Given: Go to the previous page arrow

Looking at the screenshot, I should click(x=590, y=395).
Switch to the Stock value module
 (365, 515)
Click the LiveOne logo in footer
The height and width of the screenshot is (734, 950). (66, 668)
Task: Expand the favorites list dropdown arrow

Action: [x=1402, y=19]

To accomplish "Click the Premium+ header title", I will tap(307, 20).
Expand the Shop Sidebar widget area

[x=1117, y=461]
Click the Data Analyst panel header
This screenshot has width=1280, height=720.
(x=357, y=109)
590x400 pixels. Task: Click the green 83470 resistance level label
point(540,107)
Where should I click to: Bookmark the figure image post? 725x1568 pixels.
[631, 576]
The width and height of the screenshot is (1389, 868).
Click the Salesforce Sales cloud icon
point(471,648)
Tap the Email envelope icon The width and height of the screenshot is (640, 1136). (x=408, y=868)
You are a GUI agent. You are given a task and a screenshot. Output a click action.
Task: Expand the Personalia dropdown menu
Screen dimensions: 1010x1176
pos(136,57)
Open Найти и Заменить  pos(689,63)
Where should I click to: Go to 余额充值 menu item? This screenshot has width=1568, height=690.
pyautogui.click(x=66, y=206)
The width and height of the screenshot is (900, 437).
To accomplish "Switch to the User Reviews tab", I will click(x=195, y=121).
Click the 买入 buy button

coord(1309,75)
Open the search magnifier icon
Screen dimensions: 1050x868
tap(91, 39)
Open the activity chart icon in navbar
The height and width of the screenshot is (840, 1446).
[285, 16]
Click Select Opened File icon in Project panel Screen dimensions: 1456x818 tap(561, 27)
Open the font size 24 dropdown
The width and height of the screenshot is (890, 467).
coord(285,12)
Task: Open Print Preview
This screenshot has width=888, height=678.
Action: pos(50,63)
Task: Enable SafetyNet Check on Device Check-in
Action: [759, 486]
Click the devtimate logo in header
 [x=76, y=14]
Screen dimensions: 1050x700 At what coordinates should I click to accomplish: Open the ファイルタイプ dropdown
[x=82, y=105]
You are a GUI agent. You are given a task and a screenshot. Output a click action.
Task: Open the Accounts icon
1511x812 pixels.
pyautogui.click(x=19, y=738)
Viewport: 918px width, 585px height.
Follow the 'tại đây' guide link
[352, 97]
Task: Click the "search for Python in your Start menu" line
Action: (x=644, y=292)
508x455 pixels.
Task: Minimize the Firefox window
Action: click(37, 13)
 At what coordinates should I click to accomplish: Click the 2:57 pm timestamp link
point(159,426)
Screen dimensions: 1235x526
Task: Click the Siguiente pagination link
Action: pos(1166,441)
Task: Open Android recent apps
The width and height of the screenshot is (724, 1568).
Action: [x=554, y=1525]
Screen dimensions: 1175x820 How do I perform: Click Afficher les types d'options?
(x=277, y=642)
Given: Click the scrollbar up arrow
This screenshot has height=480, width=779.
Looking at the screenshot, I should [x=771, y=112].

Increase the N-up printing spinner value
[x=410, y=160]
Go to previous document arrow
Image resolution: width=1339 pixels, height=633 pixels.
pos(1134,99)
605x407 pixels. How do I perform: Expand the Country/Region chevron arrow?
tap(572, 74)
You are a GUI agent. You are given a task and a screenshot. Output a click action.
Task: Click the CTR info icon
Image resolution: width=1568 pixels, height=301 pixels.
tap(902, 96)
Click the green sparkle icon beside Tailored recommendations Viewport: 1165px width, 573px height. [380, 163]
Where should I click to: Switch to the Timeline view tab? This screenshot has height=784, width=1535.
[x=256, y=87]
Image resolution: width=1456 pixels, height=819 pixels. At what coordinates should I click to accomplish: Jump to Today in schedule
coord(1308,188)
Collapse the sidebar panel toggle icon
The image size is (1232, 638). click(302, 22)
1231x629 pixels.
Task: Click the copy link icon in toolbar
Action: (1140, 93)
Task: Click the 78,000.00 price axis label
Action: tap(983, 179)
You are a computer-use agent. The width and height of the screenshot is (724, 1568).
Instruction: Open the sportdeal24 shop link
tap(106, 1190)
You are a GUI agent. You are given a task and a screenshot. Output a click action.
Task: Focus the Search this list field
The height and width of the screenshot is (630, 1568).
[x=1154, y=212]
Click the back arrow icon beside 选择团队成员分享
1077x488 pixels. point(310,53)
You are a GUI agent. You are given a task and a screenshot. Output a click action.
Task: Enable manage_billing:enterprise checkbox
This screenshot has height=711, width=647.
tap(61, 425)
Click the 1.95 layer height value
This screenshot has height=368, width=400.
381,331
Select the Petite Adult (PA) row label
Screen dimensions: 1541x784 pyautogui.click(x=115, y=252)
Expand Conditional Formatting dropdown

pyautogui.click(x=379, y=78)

Prompt
Give back the data above exactly, so that every line matches.

Problem solution
Given: Go to the previous page arrow

Looking at the screenshot, I should click(x=590, y=395).
Switch to the Stock value module
 (365, 515)
Click the LiveOne logo in footer
The height and width of the screenshot is (734, 950). (66, 668)
Task: Expand the favorites list dropdown arrow

Action: [x=1402, y=19]

To accomplish "Click the Premium+ header title", I will tap(307, 20).
Expand the Shop Sidebar widget area

[x=1117, y=461]
Click the Data Analyst panel header
This screenshot has width=1280, height=720.
(x=357, y=109)
590x400 pixels. Task: Click the green 83470 resistance level label
point(540,107)
Where should I click to: Bookmark the figure image post? 725x1568 pixels.
[631, 576]
The width and height of the screenshot is (1389, 868).
Click the Salesforce Sales cloud icon
point(471,648)
Tap the Email envelope icon The width and height of the screenshot is (640, 1136). (x=408, y=868)
You are a GUI agent. You are given a task and a screenshot. Output a click action.
Task: Expand the Personalia dropdown menu
Screen dimensions: 1010x1176
pos(136,57)
Open Найти и Заменить  pos(689,63)
Where should I click to: Go to 余额充值 menu item? This screenshot has width=1568, height=690.
pyautogui.click(x=66, y=206)
The width and height of the screenshot is (900, 437).
To accomplish "Switch to the User Reviews tab", I will click(x=195, y=121).
Click the 买入 buy button

coord(1309,75)
Open the search magnifier icon
Screen dimensions: 1050x868
tap(91, 39)
Open the activity chart icon in navbar
The height and width of the screenshot is (840, 1446).
[285, 16]
Click Select Opened File icon in Project panel Screen dimensions: 1456x818 tap(561, 27)
Open the font size 24 dropdown
The width and height of the screenshot is (890, 467).
coord(285,12)
Task: Open Print Preview
This screenshot has width=888, height=678.
Action: pos(50,63)
Task: Enable SafetyNet Check on Device Check-in
Action: [759, 486]
Click the devtimate logo in header
 [x=76, y=14]
Screen dimensions: 1050x700 At what coordinates should I click to accomplish: Open the ファイルタイプ dropdown
[x=82, y=105]
You are a GUI agent. You are given a task and a screenshot. Output a click action.
Task: Open the Accounts icon
1511x812 pixels.
pyautogui.click(x=19, y=738)
Viewport: 918px width, 585px height.
Follow the 'tại đây' guide link
[352, 97]
Task: Click the "search for Python in your Start menu" line
Action: (x=644, y=292)
508x455 pixels.
Task: Minimize the Firefox window
Action: click(37, 13)
 At what coordinates should I click to accomplish: Click the 2:57 pm timestamp link
point(159,426)
Screen dimensions: 1235x526
Task: Click the Siguiente pagination link
Action: pos(1166,441)
Task: Open Android recent apps
The width and height of the screenshot is (724, 1568).
Action: [x=554, y=1525]
Screen dimensions: 1175x820 How do I perform: Click Afficher les types d'options?
(x=277, y=642)
Given: Click the scrollbar up arrow
This screenshot has height=480, width=779.
Looking at the screenshot, I should [x=771, y=112].

Increase the N-up printing spinner value
[x=410, y=160]
Go to previous document arrow
Image resolution: width=1339 pixels, height=633 pixels.
pos(1134,99)
605x407 pixels. How do I perform: Expand the Country/Region chevron arrow?
tap(572, 74)
You are a GUI agent. You are given a task and a screenshot. Output a click action.
Task: Click the CTR info icon
Image resolution: width=1568 pixels, height=301 pixels.
tap(902, 96)
Click the green sparkle icon beside Tailored recommendations Viewport: 1165px width, 573px height. [380, 163]
Where should I click to: Switch to the Timeline view tab? This screenshot has height=784, width=1535.
[x=256, y=87]
Image resolution: width=1456 pixels, height=819 pixels. At what coordinates should I click to accomplish: Jump to Today in schedule
coord(1308,188)
Collapse the sidebar panel toggle icon
The image size is (1232, 638). click(302, 22)
1231x629 pixels.
Task: Click the copy link icon in toolbar
Action: (1140, 93)
Task: Click the 78,000.00 price axis label
Action: tap(983, 179)
You are a computer-use agent. The width and height of the screenshot is (724, 1568).
Instruction: Open the sportdeal24 shop link
tap(106, 1190)
You are a GUI agent. You are given a task and a screenshot. Output a click action.
Task: Focus the Search this list field
The height and width of the screenshot is (630, 1568).
[x=1154, y=212]
Click the back arrow icon beside 选择团队成员分享
1077x488 pixels. point(310,53)
You are a GUI agent. You are given a task and a screenshot. Output a click action.
Task: Enable manage_billing:enterprise checkbox
This screenshot has height=711, width=647.
tap(61, 425)
Click the 1.95 layer height value
This screenshot has height=368, width=400.
381,331
Select the Petite Adult (PA) row label
Screen dimensions: 1541x784 pyautogui.click(x=115, y=252)
Expand Conditional Formatting dropdown

pyautogui.click(x=379, y=78)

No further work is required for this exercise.